Answer: A promissory note is an unconditional written promise by one person (the maker) to pay another person (the payee) a fixed or determinable amount of money on demand or at a fixed or determinable future time, and the definition is set out in Bills of Exchange Act, R.S.C. 1985, c. B-4. A demand note is a type of promissory note where there is no fixed maturity date, so payment becomes due when the issuer makes a demand, while a “common note” typically has a stated due date. If you are dealing with a debt collection claim, an unpaid loan, or you are unsure whether a document qualifies as a promissory note or a demand note, Thamar Bilingual Legal Services Ontario (Bilingual Paralegal Services in English, Français across Ontario) can help you understand what your document requires and what your next steps are; call (647) 818-7974 to discuss your situation.

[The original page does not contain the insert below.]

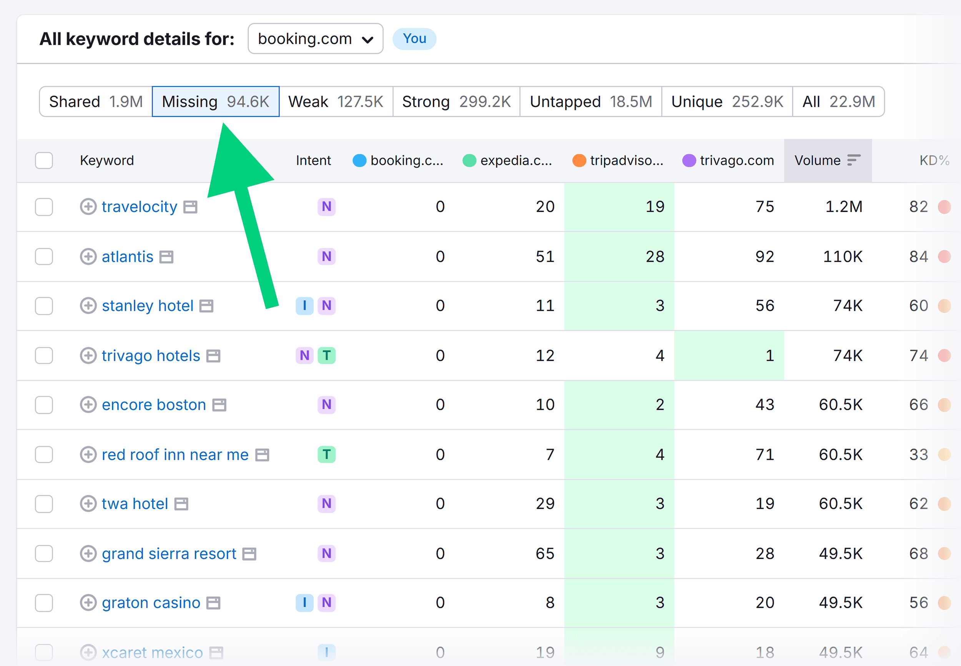The height and width of the screenshot is (666, 961).
Task: Expand the graton casino keyword row
Action: (x=88, y=603)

Understanding What Constitutes As a Promissory Note and What Is Meant By a Demand Note Versus a Common Note
A promissory note is a form of negotiable instrument whereby a party (the issuer) makes an unconditional promise in writing to pay a sum of money to another party (the payee). Payment becomes due under a promissory note at fixed time stated within the promissory note or upon receipt of a demand for repayment. A promissory note will also contain details of any applicable terms such as a rate of accruing interest, if any.
The Law
The Bills of Exchange Act, R.S.C. 1985, c. B-4, governs financial instruments such as currency, cheques, among other things, and defines a promissory note as:
176 (1) A promissory note is an unconditional promise in writing made by one person to another person, signed by the maker, engaging to pay, on demand or at a fixed or determinable future time, a sum certain in money to, or to the order of, a specified person or to bearer.
A promissory note is a contract between two parties, the borrower and the lender. A bank note is a type of promissory note issued by a bank or other financial institution. In either circumstance, a promissory note is a written promise to pay a certain amount of money to a specific person or a specific entity at a specific time and under certain conditions. However, unlike a promissory note, a bank note is backed by the assets of a bank and is therefore more secure.
Terms Upon Notes
Usual terms that may be shown upon a note include the principal amount due, the applicable interest rate, the parties to the note including a party who may be unspecified and simply known as a "bearer of note", the date of issue, the repayment terms, and the due date.
Payable Upon Demand
Demand notes are a type of promissory note but differ whereas a demand note lacks a specified due date and instead becomes due upon request of payment.
Summary Comment
A promissory note is a negotiable instrument and could consist as a cheque, loan agreement, or other document evidencing indebtedness.